Climate data for Carcoar (1907–1969, rainfall 1881–1970); 720 m AMSL; 33.62° S, 149.13° E
| Month | Jan | Feb | Mar | Apr | May | Jun | Jul | Aug | Sep | Oct | Nov | Dec | Year |
| Mean daily maximum °C (°F) | 29.8 (85.6) | 29.2 (84.6) | 26.3 (79.3) | 21.0 (69.8) | 15.8 (60.4) | 12.3 (54.1) | 11.5 (52.7) | 13.4 (56.1) | 17.4 (63.3) | 21.3 (70.3) | 24.9 (76.8) | 28.2 (82.8) | 20.9 (69.6) |
| Mean daily minimum °C (°F) | 13.3 (55.9) | 13.2 (55.8) | 10.7 (51.3) | 6.5 (43.7) | 3.3 (37.9) | 1.4 (34.5) | 0.3 (32.5) | 1.1 (34.0) | 3.3 (37.9) | 5.9 (42.6) | 8.5 (47.3) | 11.3 (52.3) | 6.6 (43.8) |
| Average precipitation mm (inches) | 62.5 (2.46) | 50.5 (1.99) | 50.9 (2.00) | 52.1 (2.05) | 59.5 (2.34) | 85.4 (3.36) | 78.1 (3.07) | 78.3 (3.08) | 64.9 (2.56) | 78.5 (3.09) | 63.0 (2.48) | 60.9 (2.40) | 784.6 (30.88) |
| Average precipitation days (≥ 0.2 mm) | 6.2 | 5.4 | 5.6 | 6.0 | 8.2 | 10.8 | 10.9 | 10.6 | 8.8 | 8.5 | 6.8 | 6.3 | 94.1 |
Source: Australian Bureau of Meteorology; Carcoar

== Heritage listings ==
Carcoar has a number of heritage-listed sites, including:
- Belubula Street: Old Rectory
- Blayney-Harden railway: Carcoar railway station
- Icely Street: Carcoar School of Arts
- Icely Street: The Saddlery

==Demographics==
In the 2016 Census, there were 200 people in Carcoar. 88.2% of people were born in Australia and 94.4% of people spoke only English at home.

==Events==

=== Down to Earth Gardening Expo and Plant Fair ===
Held at the Carcoar Show Ground on the last Sunday in April this event highlights ecology and sustainability along with the relaxation and pleasure to be derived from gardening. The Down to Earth Gardening Expo and Plant Fair is held annually and attracts stallholders and visitors from far and wide.

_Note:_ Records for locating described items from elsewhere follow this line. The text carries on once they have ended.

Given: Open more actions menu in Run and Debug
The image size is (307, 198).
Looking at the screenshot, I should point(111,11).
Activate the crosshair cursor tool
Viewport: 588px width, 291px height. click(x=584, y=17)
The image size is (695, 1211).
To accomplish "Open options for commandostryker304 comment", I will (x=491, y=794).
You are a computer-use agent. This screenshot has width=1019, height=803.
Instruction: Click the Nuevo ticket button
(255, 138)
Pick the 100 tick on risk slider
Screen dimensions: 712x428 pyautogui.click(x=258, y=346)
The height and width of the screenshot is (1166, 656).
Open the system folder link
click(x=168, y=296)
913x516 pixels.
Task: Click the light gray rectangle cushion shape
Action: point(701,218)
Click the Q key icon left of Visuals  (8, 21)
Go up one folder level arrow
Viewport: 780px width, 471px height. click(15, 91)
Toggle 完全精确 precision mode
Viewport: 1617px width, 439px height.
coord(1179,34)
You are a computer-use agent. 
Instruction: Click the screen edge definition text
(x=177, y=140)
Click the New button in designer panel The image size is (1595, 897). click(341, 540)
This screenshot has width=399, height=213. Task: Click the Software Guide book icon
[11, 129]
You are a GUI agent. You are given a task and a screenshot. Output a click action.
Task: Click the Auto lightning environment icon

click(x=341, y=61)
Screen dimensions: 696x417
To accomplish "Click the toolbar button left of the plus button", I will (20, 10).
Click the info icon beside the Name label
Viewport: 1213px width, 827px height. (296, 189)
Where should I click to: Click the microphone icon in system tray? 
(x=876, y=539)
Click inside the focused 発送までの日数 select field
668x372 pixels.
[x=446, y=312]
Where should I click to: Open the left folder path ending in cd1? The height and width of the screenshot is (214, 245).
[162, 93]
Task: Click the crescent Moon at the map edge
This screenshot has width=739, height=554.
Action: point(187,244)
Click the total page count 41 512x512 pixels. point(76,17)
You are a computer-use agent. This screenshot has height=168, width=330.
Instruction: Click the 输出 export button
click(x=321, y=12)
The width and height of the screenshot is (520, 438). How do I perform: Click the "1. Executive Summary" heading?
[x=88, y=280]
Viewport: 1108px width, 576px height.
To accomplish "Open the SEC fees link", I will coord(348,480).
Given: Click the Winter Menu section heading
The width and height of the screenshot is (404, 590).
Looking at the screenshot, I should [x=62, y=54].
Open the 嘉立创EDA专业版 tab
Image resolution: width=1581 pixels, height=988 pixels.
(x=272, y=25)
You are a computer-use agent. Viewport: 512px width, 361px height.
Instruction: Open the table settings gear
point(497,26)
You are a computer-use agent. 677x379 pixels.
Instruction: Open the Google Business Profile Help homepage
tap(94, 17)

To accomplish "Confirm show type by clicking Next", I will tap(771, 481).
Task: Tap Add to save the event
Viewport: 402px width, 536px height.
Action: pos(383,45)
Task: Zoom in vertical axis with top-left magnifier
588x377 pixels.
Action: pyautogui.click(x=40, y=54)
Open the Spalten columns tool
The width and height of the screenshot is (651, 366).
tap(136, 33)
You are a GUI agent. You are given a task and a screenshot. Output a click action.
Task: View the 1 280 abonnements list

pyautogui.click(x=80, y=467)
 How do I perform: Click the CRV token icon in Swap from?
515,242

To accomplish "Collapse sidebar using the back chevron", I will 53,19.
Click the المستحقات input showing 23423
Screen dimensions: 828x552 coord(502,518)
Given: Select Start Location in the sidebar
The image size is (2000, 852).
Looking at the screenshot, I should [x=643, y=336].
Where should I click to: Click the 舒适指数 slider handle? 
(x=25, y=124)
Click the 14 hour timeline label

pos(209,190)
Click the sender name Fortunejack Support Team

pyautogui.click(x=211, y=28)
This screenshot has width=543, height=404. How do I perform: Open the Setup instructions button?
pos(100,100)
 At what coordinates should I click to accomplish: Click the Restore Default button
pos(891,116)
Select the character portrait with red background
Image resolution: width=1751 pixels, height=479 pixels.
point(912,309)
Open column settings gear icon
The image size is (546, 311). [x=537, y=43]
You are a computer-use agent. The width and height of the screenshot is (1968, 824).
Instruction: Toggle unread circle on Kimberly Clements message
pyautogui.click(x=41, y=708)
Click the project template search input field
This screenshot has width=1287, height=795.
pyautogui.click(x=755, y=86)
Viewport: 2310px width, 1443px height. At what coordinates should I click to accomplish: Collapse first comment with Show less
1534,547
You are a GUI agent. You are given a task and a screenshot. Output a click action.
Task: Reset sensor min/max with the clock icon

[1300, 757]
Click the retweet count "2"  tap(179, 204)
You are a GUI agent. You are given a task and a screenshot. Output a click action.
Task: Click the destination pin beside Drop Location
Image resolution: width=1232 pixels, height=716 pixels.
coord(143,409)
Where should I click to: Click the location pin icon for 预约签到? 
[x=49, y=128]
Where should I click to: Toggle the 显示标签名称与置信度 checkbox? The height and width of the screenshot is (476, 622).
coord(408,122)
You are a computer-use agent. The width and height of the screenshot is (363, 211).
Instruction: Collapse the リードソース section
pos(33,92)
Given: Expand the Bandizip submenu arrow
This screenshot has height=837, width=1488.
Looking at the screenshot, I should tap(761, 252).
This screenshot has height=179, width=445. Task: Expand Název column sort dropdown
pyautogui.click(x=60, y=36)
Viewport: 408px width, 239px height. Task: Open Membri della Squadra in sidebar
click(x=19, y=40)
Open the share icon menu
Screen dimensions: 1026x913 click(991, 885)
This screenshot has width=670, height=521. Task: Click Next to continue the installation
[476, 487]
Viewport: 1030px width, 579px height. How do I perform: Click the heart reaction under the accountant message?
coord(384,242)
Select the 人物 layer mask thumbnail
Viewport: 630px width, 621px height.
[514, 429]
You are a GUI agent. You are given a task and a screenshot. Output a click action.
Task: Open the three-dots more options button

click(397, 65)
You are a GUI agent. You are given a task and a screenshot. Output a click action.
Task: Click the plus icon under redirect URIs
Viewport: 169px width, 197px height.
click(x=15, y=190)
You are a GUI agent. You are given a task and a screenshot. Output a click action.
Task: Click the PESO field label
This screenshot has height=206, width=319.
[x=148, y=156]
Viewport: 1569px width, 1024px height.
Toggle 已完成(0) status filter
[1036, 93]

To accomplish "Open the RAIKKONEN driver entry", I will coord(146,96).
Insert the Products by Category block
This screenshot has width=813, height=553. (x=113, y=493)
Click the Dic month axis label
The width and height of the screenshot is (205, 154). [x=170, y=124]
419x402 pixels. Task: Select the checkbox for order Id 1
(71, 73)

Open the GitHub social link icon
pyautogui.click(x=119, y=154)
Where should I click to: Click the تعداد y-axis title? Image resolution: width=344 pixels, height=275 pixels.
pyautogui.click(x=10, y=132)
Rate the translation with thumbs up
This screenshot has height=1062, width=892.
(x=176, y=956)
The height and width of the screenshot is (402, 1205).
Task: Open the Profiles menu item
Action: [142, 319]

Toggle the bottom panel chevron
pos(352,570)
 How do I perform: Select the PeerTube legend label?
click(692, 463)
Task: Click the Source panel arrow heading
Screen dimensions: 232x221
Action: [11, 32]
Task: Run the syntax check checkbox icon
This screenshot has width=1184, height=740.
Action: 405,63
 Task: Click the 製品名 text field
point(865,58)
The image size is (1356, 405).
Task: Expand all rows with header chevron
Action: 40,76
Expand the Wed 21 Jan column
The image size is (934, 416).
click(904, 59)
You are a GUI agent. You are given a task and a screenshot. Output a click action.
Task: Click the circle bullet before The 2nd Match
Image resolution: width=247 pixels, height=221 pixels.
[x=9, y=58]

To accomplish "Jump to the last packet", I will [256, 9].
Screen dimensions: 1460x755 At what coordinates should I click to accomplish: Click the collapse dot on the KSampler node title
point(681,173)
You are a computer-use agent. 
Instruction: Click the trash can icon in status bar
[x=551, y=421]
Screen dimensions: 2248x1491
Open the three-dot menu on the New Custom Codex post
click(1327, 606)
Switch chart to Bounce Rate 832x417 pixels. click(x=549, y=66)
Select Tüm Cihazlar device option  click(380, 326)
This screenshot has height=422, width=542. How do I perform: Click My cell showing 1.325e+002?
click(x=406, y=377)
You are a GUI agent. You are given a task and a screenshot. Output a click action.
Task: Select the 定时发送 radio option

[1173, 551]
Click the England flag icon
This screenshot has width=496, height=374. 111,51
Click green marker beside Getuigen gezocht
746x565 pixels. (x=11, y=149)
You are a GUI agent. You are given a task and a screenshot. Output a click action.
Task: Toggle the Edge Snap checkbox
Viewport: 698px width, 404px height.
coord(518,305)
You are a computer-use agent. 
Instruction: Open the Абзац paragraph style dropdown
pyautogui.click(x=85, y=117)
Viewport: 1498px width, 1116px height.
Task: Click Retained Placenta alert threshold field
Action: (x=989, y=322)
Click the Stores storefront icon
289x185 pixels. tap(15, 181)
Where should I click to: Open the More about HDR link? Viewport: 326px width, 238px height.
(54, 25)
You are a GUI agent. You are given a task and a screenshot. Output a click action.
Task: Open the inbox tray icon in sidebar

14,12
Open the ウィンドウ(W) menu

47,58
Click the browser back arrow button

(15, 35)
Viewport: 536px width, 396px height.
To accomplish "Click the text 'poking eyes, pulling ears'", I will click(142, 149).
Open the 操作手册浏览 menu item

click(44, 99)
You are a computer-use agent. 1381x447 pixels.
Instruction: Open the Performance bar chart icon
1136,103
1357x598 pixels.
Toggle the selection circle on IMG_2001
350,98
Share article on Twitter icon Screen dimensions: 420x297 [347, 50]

===Carcoar Cup Running Festival===
The first weekend in November sees the staging of the Carcoar Cup Running Festival. Begun in 2011, it has become an iconic event on the Australia Running calendar, hosting a marathon, teams marathon, half marathon, 10K special, 6K Creek Dash, and Carcoar Cup for Kids. Runners come from over 170 different towns and cities throughout Australia and overseas. The event has been recognised as NSW Regional Flagships Event for the last several years.

===Carcoar Show===
An annual agricultural show held on the last weekend of October with judged events ranging from flower arranging to stud cattle and heavy horse snigging and pulling competitions.

===Australia Day Fair===
The annual festival for Australia Day swells the population of Carcoar to over 3000. The streets are lined with stalls. There are stage coach rides, entertainment, refreshments and historical reenactment of local history.

==Film and television==
In recent years the town has been used as a location for numerous film and television productions including Jessica (starring Sam Neill), Let the Balloon Go, Brides of Christ, Tommy the Kid, Peter Allen: Not the Boy Next Door (2015), Backtrack (2015) and Ten Pound Poms (2023).

==Notable residents==
- Kurt Fearnley, wheelchair athletics world champion who also crawled the 96 km Kokoda Trail in November 2009.
- Havelock Ellis, physician, psychologist, writer, social reformer who was a pioneer in the study of human sexuality. In the 1870s Ellis spent a year as a tutor for a family living a few miles from Carcoar, before becoming a master at a grammar school in Grafton.
- Edwina Bartholomew, journalist and her husband Neil Varcoe own a hotel in town.